But following major backlash over the announcement -- including the resignation of senior institute fellow Michael Morrell, former acting director of the Central Intelligence Agency -- Harvard rescinded the appointment early Friday.

“I now think that designating Chelsea Manning as a visiting fellow was a mistake, for which I accept responsibility,” Douglas W. Elmendorf, dean of the John F. Kennedy School of Government, said in a statement. “I see more clearly now that many people view a visiting fellow title as an honorific, so we should weigh that consideration when offering invitations … Any determination should start with the presumption that more speech is better than less. In retrospect, though, I think my assessment of that balance for Chelsea Manning was wrong.”

Elmendorf said that Harvard withdrew Manning’s invitation to serve as a visiting fellow, “and the perceived honor it implies to some,” while maintaining its invitation for her to spend a day at the Kennedy School and speak there this academic year.

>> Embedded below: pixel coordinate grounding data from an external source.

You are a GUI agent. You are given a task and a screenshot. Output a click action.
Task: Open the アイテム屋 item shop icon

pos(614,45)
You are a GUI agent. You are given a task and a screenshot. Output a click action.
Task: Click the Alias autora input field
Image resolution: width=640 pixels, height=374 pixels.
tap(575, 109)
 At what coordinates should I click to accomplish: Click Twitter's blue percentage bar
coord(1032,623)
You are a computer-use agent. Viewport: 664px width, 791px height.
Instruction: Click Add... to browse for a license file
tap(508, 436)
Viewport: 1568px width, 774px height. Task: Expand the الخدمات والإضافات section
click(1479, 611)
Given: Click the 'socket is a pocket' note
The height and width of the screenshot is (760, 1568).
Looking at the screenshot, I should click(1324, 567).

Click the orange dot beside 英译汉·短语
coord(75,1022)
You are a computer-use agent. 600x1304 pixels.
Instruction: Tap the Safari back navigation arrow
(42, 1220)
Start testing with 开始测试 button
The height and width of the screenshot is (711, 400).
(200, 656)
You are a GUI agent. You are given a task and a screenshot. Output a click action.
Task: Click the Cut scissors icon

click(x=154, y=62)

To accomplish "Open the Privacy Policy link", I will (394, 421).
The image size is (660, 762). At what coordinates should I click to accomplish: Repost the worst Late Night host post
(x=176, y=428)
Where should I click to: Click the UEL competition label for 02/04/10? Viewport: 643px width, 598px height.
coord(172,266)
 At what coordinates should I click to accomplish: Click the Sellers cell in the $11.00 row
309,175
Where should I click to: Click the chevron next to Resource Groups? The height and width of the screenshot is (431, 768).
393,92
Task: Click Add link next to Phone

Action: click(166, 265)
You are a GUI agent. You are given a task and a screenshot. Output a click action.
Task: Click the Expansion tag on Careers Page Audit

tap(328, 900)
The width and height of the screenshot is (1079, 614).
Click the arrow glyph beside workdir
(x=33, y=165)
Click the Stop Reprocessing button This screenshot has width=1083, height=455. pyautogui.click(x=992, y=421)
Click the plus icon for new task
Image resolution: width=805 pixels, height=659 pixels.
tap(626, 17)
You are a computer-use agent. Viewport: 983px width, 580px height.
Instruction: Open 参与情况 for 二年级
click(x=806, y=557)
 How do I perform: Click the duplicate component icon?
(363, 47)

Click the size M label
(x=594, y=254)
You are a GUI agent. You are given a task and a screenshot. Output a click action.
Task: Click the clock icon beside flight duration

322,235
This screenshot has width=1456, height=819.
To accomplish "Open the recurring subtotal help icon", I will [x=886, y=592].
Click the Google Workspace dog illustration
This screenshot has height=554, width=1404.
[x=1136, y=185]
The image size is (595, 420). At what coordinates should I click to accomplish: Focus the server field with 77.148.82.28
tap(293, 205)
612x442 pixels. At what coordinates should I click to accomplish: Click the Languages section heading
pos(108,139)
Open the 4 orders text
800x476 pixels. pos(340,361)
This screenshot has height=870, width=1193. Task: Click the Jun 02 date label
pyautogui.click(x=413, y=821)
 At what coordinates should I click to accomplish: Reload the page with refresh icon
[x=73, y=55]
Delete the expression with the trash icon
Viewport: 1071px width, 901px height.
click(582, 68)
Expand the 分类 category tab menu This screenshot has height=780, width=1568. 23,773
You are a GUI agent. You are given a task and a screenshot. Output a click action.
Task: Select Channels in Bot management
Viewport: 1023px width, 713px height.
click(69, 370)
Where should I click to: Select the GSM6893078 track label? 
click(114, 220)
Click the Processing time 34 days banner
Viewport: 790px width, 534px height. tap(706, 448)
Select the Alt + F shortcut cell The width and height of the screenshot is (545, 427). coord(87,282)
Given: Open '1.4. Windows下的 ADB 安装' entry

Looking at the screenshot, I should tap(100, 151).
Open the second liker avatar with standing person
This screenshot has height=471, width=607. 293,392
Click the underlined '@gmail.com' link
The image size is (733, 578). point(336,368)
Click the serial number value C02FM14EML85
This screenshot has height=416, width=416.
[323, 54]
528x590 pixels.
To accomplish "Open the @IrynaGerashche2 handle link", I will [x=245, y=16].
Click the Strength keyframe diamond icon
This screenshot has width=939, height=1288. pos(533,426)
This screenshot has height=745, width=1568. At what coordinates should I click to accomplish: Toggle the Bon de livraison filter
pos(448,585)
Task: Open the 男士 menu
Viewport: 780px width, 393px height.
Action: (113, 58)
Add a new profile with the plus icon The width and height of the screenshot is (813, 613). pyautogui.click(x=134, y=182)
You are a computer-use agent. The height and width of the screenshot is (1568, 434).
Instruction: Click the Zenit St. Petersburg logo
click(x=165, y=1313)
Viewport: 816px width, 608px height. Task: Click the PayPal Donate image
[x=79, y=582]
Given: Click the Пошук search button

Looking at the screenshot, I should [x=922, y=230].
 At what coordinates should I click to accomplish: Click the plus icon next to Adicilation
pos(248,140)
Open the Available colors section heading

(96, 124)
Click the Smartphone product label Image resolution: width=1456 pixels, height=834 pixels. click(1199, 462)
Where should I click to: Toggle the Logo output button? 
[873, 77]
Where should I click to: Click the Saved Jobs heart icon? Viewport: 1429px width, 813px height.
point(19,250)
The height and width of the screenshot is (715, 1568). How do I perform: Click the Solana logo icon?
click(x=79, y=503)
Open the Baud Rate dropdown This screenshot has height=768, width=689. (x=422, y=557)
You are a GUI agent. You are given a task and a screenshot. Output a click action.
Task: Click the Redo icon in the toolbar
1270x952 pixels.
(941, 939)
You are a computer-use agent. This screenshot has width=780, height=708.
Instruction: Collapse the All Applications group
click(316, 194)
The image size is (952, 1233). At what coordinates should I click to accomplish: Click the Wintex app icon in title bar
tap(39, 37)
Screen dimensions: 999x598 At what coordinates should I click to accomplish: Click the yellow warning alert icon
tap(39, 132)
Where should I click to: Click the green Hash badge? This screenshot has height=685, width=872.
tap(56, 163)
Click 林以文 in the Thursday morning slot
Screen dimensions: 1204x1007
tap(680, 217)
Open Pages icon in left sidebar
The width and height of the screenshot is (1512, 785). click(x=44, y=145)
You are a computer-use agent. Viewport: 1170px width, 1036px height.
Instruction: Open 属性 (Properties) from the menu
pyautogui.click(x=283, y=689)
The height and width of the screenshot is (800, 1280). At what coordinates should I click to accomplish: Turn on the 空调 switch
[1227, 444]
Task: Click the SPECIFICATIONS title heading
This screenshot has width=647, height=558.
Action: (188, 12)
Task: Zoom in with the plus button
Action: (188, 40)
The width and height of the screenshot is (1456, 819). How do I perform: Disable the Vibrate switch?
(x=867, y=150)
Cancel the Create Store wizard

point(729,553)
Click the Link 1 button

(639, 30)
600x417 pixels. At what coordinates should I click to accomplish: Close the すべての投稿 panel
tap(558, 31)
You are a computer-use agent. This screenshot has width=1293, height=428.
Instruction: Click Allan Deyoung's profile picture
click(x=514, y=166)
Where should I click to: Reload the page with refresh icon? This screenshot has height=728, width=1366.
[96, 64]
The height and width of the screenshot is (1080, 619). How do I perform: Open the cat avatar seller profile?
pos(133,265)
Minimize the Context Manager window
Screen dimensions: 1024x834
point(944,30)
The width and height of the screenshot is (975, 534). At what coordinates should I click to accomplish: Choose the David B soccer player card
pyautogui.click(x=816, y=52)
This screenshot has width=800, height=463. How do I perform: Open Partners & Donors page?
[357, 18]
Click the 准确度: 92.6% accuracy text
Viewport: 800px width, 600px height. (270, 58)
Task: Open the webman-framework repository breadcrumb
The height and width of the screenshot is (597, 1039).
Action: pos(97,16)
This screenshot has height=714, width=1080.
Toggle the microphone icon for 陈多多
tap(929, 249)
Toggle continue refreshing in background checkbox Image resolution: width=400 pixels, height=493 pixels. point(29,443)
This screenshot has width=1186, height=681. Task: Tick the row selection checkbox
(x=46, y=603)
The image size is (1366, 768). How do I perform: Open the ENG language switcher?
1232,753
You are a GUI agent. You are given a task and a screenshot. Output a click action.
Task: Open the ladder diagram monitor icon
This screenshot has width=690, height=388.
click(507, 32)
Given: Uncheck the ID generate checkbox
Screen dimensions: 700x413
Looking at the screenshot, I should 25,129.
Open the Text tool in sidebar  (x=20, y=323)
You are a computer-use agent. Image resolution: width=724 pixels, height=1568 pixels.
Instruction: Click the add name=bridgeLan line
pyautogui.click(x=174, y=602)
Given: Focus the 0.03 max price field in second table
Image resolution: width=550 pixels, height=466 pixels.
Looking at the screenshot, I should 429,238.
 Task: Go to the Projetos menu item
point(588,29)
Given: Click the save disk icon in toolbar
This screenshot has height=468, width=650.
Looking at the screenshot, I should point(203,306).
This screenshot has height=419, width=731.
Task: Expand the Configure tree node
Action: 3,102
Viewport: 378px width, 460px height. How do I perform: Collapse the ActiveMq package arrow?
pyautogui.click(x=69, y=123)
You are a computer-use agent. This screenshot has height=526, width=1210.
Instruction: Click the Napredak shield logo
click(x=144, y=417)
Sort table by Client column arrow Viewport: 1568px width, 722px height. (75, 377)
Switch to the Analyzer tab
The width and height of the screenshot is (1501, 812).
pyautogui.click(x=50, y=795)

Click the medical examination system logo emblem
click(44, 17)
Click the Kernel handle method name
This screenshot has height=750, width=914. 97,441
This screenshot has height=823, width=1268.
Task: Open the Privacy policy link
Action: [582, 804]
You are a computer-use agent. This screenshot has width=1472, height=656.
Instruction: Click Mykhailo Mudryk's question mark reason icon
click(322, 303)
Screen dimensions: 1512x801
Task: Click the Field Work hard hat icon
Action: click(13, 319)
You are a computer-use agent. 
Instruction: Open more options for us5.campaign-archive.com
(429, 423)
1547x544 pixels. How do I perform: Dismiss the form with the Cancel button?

“I apologize to her and to the many concerned people from whom I have heard today for not recognizing up front the full implications of our original invitation,” Elmendorf said. “This decision now is not intended as a compromise between competing interest groups but as the correct way for the Kennedy School to emphasize its longstanding approach to visiting speakers while recognizing that the title of visiting fellow implies a certain recognition.”

In a letter sent and shared on social media Thursday, Morrell told Elmendorf he was stepping down because Manning’s appointment would assist her in her “longstanding effort to legitimize the criminal path that she took to prominence, an attempt that may encourage others to leak classified information as well.”

He added, “I have an obligation to my conscience -- and I believe to the country -- to stand up against any efforts to justify leaks of sensitive national security information.”

Mike Pompeo, CIA director, also criticized Harvard in a letter Thursday and backed out of a planned talk there, saying making Manning a fellow gives students the wrong idea, and that it’s “shameful for Harvard to place its stamp of approval upon her treasonous actions.”